Didier Van Cauwelaert, d’abord romancier, est fasciné par ce qui dépasse l’entendement et le rationnel et a déjà écrit plusieurs essais sur ce sujet. Il a fait ici un travail impressionnant d’enquêtes pour nous livrer ce nouvel ouvrage, écrit pour déstabiliser celui dont la seule boussole est la science reconnue et la raison.

Le mot important du titre n’est pas « miracle » – tout le monde sait que les miracles existent, croyants ou incroyants -, c’est le mot insolence. Elle met de l’humour et de la légèreté dans le livre, tout en en étant le socle.

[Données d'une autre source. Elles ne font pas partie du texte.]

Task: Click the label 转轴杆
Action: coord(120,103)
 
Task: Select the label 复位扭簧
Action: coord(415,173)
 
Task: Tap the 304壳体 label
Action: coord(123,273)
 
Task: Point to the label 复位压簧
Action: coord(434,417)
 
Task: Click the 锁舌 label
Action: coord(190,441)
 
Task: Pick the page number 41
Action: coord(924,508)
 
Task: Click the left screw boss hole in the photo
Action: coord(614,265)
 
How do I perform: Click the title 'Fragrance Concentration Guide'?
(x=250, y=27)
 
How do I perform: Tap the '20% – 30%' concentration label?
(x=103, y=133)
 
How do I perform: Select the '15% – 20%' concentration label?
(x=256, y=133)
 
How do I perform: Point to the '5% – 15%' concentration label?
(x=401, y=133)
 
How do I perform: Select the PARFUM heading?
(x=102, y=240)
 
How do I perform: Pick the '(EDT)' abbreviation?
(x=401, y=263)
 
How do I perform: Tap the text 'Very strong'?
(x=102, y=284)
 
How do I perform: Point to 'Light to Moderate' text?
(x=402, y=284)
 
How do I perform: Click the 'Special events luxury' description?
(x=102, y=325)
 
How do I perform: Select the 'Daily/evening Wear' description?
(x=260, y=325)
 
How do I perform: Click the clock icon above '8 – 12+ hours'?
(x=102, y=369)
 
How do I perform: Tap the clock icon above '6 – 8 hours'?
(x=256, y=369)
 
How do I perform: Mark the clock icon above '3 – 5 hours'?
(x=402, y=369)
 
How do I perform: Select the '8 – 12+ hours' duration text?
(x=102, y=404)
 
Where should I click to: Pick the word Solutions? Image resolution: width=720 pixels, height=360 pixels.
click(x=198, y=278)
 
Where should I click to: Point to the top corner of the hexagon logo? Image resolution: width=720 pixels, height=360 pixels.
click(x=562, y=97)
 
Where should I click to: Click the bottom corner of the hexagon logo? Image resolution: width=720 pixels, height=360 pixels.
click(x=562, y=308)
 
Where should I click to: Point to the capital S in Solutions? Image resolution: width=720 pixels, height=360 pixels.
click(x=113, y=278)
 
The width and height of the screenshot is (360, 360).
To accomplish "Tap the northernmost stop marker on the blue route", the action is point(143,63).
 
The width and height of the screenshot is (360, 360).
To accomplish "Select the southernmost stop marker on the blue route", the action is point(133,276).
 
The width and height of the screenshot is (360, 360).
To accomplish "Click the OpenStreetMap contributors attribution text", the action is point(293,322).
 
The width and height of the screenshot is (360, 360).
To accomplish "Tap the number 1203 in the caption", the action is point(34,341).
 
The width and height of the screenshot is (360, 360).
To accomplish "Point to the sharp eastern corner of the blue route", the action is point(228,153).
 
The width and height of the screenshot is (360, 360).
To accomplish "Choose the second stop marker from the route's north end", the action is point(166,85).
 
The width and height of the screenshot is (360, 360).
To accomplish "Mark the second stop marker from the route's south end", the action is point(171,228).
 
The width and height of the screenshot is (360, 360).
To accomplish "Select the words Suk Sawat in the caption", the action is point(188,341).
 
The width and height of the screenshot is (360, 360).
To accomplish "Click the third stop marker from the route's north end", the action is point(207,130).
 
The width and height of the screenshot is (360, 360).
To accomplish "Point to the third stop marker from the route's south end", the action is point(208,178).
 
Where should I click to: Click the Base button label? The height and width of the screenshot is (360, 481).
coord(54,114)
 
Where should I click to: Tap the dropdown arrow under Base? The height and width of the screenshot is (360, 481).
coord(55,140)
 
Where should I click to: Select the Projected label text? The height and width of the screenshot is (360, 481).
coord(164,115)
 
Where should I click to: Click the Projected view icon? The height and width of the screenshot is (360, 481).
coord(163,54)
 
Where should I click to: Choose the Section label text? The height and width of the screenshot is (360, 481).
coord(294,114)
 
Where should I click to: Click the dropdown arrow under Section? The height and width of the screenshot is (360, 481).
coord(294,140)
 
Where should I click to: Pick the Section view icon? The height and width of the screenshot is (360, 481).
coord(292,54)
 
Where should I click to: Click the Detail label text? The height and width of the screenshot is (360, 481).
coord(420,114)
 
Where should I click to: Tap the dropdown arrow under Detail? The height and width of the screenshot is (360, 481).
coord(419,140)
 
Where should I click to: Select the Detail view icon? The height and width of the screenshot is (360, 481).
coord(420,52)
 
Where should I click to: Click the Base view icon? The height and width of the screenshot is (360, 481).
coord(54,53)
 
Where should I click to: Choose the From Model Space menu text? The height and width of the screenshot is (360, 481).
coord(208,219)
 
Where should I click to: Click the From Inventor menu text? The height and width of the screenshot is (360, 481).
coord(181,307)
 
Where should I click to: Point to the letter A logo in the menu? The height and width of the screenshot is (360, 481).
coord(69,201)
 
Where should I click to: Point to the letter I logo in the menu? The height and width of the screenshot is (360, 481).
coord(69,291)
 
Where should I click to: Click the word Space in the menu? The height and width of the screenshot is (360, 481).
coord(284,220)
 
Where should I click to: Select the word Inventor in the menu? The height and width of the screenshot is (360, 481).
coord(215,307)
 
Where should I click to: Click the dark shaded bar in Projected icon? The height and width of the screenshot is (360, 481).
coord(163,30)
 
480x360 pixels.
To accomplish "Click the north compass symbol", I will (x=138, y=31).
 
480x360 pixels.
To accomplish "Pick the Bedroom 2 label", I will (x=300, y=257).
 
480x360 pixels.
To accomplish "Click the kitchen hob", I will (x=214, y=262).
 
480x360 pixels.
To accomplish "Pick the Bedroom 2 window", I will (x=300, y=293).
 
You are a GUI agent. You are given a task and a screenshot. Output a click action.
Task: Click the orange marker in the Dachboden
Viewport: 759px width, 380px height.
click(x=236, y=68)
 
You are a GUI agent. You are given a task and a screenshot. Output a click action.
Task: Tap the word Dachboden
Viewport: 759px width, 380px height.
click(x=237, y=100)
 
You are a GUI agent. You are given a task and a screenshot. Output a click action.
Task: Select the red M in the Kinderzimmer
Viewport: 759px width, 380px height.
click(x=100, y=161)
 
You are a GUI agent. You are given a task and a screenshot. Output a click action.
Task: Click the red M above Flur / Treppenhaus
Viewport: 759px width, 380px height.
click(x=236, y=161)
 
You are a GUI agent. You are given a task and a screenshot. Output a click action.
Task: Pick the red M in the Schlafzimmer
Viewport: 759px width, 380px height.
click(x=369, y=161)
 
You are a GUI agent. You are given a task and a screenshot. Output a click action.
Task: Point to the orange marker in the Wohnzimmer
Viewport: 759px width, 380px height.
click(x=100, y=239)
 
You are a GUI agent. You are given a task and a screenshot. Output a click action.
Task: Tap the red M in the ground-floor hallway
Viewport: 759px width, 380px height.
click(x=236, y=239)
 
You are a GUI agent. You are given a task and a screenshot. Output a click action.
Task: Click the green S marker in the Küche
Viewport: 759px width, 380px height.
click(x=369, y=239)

L’auteur décrit, de façon très détaillée et documentée, près de vingt lieux où des miracles se sont produits, souvent avec des manifestations matérielles vérifiables par des photos ou des films, ou constatées par des scientifiques non susceptibles de complaisance. Tous se situent dans le cadre de la religion catholique, sauf un, à La Mecque, où la Vierge Marie apparaît devant une foule musulmane.

L’insolence de ces miracles apparaît par deux entrées.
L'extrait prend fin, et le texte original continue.